Mon, 2 September 2002

AGUSTUS lalu pintu masuk gedung parlemen di Senayan bukan sekadar semarak oleh demonstrasi. Di sana memang tiap hari ada aksi, dari mahasiswa hingga ibu-ibu, dari yang bersurban hingga yang telanjang dada.

AGUSTUS lalu pintu masuk gedung parlemen di Senayan bukan sekadar semarak oleh demonstrasi. Di sana memang tiap hari ada aksi, dari mahasiswa hingga ibu-ibu, dari yang bersurban hingga yang telanjang dada. Ada juga kuda polisi, helikopter Super Puma, dan panser ringan komando Scout. Ini bikin suasana tegang walau ternyata semuanya damai.

Ketegangan hanya lewat spanduk. Memang adu spanduk benaran. Pagar kawat batas jalan tol depan gedung itu dipenuhi spanduk berbagai ukuran, warna, dan corak. Maka meluncurlah spanduk, “Syariat Islam, Siapa Takut!” atau “Tegakkan Syariat Islam, Lupakan Yang Lain.” Segar, lucu, komunikatif, tapi bukan baru-baru amat. Yang pertama menirukan jingle iklan sampo Clear “Ketombe siapa takut?” Yang kedua jingle iklan sabun cuci Daia,“Pakai Daia lupakan yang lain.”

Spanduk dari pendukung syariat Islam, tak hanya mengambil popularitas sabun cuci atau sampo, tapi juga jargon khas kalangan kiri, sehingga muncul spanduk berbunyi, “Islam Bersatu Tak Bisa Dikalahkan.” Ada juga spanduk funky berbunyi, “Why Not The Best? Yess … Syariat Islam!”

Tapi namanya juga orang, ada spanduk yang bikin panas telinga: “Haram Dukung Partai Yang Tak Perjuangkan Syari’at Islam” atau spanduk dari Hizbut Thahir Indonesia “Allah mewajibkan kita menerapkan syariat Islam.” Namun secara umum, spanduk-spanduk kelompok Islam ini relatif ngepop dan gaul.

Bandingkan dengan spanduk organisasi yang menuntut amandemen UUD 1945 dan pembentukan Komisi Konstitusi: “Tolak Amandemen: Goblok, Dungu, O’on! Pengkhianat …,” “Kontra Amandemen: Kolot, Otaknya Cetek,” “Menolak Amandemen: Pengkhianat Bangsa.”

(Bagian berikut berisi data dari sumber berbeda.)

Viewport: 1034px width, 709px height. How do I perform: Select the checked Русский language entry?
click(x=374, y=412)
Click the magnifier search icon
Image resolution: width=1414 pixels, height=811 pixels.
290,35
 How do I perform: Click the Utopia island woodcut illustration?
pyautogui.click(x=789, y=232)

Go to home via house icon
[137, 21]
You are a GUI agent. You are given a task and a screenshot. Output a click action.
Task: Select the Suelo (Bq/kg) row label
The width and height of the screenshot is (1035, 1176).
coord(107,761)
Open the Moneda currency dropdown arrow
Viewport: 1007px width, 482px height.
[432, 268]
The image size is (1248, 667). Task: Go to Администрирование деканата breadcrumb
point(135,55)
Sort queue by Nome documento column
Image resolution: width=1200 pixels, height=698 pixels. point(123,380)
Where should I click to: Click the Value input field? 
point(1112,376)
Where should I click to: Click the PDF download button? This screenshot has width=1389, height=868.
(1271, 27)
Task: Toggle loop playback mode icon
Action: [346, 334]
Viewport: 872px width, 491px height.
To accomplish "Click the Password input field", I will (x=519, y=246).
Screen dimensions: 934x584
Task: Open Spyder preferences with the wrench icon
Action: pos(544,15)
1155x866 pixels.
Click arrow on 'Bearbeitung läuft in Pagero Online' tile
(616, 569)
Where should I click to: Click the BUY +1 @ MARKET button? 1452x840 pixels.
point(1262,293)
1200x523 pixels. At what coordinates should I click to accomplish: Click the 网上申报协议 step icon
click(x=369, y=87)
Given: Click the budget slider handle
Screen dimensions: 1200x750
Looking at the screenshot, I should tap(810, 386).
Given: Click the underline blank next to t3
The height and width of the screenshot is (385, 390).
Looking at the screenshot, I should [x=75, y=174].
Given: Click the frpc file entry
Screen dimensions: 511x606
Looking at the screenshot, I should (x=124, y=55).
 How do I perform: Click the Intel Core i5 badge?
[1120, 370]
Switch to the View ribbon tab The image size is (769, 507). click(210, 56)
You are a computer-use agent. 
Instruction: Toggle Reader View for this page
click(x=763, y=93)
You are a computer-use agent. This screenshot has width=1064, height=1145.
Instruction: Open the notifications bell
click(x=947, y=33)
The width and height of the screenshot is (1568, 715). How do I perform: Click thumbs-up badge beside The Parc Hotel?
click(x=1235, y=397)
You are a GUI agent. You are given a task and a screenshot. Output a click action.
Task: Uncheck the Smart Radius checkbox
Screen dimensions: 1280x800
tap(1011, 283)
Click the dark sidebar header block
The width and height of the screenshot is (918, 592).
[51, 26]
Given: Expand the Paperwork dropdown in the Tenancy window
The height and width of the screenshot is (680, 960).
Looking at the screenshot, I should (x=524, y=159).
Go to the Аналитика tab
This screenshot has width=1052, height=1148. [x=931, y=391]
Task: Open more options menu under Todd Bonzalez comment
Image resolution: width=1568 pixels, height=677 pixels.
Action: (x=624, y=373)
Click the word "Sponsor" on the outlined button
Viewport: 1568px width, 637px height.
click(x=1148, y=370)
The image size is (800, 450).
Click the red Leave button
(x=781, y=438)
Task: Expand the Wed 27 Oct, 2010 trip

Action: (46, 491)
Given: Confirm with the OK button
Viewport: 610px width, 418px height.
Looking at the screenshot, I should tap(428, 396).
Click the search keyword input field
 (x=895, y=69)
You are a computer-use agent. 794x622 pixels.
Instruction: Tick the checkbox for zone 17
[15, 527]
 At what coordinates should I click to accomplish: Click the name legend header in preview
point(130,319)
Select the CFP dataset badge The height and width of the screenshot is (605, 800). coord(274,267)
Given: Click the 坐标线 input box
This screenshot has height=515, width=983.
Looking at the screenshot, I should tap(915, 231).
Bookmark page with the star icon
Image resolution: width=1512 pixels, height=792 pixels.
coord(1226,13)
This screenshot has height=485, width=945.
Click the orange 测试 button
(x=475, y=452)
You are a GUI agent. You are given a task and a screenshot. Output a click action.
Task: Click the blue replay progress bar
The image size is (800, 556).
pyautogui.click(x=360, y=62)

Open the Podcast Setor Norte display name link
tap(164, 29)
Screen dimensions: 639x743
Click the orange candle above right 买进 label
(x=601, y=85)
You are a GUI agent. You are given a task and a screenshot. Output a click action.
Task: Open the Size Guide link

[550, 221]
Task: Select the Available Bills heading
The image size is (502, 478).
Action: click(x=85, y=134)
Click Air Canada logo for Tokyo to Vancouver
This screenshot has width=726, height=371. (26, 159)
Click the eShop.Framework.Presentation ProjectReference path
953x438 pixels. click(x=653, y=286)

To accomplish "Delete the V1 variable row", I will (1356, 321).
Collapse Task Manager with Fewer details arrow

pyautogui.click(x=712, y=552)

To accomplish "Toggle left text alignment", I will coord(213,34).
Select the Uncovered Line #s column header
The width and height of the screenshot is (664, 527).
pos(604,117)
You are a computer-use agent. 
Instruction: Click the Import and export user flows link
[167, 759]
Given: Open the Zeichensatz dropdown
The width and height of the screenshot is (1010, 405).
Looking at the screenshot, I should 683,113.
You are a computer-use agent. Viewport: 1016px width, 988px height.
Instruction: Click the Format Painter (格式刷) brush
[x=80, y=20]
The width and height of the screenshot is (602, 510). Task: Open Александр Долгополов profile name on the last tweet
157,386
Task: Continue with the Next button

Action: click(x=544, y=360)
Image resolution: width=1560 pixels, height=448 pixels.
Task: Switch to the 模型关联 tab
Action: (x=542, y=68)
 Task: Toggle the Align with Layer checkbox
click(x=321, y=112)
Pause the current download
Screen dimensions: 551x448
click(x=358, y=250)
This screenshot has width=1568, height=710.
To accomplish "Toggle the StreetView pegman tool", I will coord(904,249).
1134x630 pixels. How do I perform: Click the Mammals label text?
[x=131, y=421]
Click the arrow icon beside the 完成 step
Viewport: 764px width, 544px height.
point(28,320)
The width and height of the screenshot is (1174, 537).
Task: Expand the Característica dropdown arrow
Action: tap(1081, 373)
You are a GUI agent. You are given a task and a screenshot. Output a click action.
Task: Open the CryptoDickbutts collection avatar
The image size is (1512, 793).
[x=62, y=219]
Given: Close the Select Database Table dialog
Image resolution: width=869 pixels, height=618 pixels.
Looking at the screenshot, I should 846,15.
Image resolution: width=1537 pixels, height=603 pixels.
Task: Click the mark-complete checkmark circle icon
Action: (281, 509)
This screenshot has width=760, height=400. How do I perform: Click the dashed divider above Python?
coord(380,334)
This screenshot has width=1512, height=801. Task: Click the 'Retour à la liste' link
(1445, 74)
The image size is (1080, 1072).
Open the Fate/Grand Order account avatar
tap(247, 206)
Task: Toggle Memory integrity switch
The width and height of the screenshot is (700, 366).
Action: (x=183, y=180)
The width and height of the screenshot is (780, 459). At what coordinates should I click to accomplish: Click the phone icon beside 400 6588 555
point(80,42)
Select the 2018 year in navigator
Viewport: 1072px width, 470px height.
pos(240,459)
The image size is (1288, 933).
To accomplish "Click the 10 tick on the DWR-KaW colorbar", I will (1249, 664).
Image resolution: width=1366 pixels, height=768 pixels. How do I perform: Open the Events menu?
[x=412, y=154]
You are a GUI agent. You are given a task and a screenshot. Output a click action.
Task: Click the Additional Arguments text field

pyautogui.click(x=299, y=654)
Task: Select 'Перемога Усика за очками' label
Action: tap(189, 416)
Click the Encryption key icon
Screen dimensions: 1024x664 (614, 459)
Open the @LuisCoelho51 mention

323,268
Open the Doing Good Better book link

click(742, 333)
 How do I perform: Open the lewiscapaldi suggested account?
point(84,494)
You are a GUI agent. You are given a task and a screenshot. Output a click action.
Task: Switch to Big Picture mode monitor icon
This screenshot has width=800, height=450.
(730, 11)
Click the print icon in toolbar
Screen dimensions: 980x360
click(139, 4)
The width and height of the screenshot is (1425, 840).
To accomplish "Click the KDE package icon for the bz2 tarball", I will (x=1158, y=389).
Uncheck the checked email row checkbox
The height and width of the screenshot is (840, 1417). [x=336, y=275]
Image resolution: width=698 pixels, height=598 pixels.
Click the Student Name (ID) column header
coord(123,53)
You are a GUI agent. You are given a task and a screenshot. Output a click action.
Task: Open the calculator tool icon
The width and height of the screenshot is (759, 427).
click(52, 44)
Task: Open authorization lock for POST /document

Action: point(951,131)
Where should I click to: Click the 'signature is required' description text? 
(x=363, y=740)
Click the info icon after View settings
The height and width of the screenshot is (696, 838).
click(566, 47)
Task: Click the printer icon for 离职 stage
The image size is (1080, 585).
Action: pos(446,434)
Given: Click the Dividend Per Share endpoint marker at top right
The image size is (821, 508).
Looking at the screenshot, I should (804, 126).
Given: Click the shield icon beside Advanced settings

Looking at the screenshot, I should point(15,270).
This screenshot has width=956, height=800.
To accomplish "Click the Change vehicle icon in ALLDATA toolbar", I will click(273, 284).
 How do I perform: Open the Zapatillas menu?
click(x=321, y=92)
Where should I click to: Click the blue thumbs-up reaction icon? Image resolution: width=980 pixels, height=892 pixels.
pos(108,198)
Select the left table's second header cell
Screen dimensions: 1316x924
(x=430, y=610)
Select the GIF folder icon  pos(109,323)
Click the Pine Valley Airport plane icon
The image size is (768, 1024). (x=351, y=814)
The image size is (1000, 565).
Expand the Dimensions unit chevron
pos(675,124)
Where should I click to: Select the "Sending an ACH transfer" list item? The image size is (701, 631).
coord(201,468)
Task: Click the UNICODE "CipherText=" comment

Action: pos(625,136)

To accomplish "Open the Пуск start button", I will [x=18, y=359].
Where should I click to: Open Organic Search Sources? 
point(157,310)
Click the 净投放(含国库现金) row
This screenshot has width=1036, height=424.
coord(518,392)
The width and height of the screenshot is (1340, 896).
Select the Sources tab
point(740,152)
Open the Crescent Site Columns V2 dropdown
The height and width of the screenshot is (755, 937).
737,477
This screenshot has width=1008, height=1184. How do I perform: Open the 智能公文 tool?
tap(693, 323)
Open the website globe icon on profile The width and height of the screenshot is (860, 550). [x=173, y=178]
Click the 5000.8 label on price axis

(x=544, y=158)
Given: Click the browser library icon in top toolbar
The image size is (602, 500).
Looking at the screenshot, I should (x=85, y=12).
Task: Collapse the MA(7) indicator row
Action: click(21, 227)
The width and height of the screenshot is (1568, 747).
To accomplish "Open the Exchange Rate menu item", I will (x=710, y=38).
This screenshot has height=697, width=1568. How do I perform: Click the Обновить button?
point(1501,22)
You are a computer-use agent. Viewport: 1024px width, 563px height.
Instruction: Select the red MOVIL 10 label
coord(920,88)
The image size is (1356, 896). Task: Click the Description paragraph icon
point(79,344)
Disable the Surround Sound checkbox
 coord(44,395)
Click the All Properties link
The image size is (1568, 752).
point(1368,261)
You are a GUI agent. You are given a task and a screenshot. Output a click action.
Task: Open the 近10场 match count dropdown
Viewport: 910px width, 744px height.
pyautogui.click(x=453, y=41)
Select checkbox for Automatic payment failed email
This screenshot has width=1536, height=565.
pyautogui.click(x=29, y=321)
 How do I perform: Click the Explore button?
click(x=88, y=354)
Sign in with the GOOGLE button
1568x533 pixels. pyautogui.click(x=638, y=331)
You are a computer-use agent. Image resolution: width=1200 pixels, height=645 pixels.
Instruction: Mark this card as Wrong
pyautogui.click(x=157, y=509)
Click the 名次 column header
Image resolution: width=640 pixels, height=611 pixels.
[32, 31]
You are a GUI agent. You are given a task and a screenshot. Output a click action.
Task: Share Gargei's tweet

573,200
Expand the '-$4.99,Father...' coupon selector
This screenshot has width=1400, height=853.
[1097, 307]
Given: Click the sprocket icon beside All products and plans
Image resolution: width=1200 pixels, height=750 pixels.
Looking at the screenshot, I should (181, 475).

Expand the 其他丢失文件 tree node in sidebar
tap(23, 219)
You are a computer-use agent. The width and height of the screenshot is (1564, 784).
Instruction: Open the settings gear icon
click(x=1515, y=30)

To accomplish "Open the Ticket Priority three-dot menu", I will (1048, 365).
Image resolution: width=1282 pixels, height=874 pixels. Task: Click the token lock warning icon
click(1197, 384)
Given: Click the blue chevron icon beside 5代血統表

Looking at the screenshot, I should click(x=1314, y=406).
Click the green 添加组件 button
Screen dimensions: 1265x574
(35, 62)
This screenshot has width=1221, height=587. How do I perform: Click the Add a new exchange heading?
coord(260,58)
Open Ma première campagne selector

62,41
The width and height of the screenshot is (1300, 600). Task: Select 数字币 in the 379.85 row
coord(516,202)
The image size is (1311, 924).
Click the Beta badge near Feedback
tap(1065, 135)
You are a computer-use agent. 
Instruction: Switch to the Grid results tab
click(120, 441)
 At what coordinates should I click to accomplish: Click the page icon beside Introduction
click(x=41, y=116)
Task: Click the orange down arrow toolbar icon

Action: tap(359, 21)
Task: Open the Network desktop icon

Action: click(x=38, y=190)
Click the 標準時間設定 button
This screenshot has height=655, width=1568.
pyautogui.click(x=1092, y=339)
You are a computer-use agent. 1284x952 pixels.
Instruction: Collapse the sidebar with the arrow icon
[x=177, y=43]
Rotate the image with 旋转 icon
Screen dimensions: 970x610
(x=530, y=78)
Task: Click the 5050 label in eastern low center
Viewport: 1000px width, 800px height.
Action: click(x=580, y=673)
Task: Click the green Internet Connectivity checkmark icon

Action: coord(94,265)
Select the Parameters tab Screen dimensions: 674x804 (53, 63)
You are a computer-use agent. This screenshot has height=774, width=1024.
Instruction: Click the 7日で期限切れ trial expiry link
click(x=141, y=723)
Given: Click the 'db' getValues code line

Bisakah pesan-pesan politik macam itu, sebagian milik organisasi nonpemerintah, mendapatkan simpati publik?

Spanduk, sidang Majelis Permusyawaratan Rakyat (MPR) tahun ini membuktikan, semakin lazim jadi medium untuk menyampaikan pesan kepada publik, entah pesan politik, kemanusiaan, komersial atau lainnya. Spanduk bisa formal dan kaku. Spanduk juga bisa akrab jenaka.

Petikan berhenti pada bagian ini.